Public participation? Public theatre? Neither? Both?
Anyone who has ever watched a city council meeting in the United States (or, I would suspect, elsewhere) knows that they may very well be in for a very entertaining event–particularly when the public has the opportunity to speak. As an Austinite, I have particularly fond memories of the speeches given by Jennifer Gale, a one-of-a-kind participant in Austin City Council meetings who spoke frequently and colorfully on an array of topics. Her memorial service was attended by many Council members, and she remains a household name at City Hall.
But as a public participation practitioner, I often wonder about the impact of public participation during Council meetings which, after all, often mark the culmination of public participation processes in other venues (open community meetings, planning commission or other subcommittee meetings, etc.). One can certainly imagine a scenario in which large numbers of people attend a Council meeting in support of or in opposition to a measure and thereby sway undecided Council members to vote their way. On the other hand, it might seem unlikely that a Council member would hear one (or even 10 or more) three-minute speeches and find they felt significantly different about a key issue.
Against that mental backdrop, I read this article from the Providence, Rhode Island area, where the Council wants to swear in members of the public who wish to speak to the Council. The article suggests that the policy came about because of the behavior of speakers, though I wonder whether the notion of swearing in a speaker would make the speaker feel more or less welcome to speak his or her mind. After all, a typical oath (which, by the way, many would feel uncomfortable taking for religious or other personal reasons) would involve swearing to tell the truth, the whole truth, and nothing but the truth, which might make one think he was in a courtroom on trial for his or her beliefs rather than in an assembly where their speech is more unrestricted.
Clearly, those convening public dialogues like city council meetings must, of necessity, take steps to ensure that the space is safe for all to participate, and the unruly behavior of some could make the space unsafe for others. That said, it remains to be seen whether the particular reforms put forward in Rhode Island will meaningfully improve public participation there. It would be hard to justify not involving the public as participants in meetings open to the public, so it seems more productive to have some rules for participation than to prohibit such participation entirely.
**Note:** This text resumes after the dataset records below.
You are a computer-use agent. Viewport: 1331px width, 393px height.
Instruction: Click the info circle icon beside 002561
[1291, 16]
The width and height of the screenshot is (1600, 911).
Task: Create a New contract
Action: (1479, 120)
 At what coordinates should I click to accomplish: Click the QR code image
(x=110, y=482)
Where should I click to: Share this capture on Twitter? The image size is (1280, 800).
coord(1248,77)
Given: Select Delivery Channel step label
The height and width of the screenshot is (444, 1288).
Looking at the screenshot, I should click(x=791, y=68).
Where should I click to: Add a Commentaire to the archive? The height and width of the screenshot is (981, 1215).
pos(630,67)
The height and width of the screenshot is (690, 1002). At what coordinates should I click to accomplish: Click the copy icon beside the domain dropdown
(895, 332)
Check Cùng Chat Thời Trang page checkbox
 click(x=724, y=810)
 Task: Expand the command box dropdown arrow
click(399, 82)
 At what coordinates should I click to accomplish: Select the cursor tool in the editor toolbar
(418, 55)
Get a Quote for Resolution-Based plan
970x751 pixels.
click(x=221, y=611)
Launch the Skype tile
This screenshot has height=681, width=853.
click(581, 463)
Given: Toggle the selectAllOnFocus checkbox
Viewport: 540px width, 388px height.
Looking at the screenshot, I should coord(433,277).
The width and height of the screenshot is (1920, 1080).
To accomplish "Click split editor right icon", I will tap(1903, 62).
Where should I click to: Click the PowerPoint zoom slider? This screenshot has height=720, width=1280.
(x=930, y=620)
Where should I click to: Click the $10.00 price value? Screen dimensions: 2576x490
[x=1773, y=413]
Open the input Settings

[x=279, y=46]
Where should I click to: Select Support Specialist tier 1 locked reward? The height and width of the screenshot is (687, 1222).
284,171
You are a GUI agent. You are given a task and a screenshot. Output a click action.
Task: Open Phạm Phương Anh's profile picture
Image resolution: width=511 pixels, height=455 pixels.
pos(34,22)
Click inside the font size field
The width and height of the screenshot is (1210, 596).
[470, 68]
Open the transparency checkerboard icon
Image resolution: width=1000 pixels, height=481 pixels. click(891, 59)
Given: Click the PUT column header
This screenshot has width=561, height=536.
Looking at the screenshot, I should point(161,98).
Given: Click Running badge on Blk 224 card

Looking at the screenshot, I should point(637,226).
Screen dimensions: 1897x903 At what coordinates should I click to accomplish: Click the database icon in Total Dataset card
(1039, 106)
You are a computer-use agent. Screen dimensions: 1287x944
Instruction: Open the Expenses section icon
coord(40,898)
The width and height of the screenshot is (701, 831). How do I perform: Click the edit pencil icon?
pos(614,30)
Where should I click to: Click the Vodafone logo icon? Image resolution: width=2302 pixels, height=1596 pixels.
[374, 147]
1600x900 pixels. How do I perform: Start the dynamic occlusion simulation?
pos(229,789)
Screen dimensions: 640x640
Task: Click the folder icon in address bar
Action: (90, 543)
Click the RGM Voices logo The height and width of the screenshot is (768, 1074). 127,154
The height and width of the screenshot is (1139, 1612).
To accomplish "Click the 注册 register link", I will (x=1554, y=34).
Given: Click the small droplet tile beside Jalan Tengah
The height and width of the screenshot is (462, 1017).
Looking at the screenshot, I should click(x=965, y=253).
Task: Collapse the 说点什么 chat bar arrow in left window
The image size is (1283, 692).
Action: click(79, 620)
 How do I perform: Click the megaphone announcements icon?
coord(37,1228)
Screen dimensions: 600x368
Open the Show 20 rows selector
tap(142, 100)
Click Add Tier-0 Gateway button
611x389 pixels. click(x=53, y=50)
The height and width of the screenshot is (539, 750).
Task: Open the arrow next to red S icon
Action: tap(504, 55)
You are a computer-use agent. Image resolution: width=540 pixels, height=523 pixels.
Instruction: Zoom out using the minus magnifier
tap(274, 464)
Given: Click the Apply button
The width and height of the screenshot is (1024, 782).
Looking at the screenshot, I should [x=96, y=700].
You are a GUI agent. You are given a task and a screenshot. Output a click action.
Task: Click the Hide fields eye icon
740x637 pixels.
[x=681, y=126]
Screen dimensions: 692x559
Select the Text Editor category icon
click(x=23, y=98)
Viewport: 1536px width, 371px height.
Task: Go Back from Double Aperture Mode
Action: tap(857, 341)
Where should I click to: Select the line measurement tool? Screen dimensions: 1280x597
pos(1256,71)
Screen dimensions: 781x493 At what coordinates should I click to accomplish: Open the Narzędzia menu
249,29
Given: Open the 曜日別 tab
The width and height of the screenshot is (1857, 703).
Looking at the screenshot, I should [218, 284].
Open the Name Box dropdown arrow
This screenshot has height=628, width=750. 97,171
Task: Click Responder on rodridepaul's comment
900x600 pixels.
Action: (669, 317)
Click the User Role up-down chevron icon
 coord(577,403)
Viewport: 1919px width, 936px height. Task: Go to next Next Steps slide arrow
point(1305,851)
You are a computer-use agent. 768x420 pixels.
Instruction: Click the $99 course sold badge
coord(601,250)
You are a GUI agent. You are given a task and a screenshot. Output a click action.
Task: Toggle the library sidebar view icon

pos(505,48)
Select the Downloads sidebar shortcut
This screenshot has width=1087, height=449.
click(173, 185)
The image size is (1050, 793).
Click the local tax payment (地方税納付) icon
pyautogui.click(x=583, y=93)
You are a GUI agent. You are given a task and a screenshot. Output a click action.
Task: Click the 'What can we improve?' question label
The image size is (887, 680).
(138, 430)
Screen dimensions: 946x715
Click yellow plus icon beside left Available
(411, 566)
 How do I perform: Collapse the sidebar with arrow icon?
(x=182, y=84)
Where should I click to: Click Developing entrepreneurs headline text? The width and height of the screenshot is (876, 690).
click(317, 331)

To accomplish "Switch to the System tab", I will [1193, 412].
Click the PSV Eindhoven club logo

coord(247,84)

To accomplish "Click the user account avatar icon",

But elected officials in Rhode Island ought to consider whether their system for involving (or, in some cases, not involving) the public has, in a way, catalyzed or provoked some of the questionable behavior exhibited by the participants. For instance, if a member of the public wanted to have an audience with elected officials but had to wait hours for a few minutes of time, or if the public had previously not had a chance to address elected officials at all, it would make sense that they would feel frustration, anger, and other negative emotions that might come out when they addressed the government.
So, it is incumbent upon any elected body not simply to create a system whereby a person can participate in meetings of the City Council (subject to rules that keep the forum safe and open to all), but also to develop other channels for the public to communicate with its elected officials–in-person, online, with one another, and so on. Doing so would not only placate those upset by the limits placed on their public participation. It would also give more people a chance to participate, thereby giving elected officials a clearer sense of how their constituents feel about an issue, so that the eventual public policy better suits the community and lasts longer or withstands future challenges.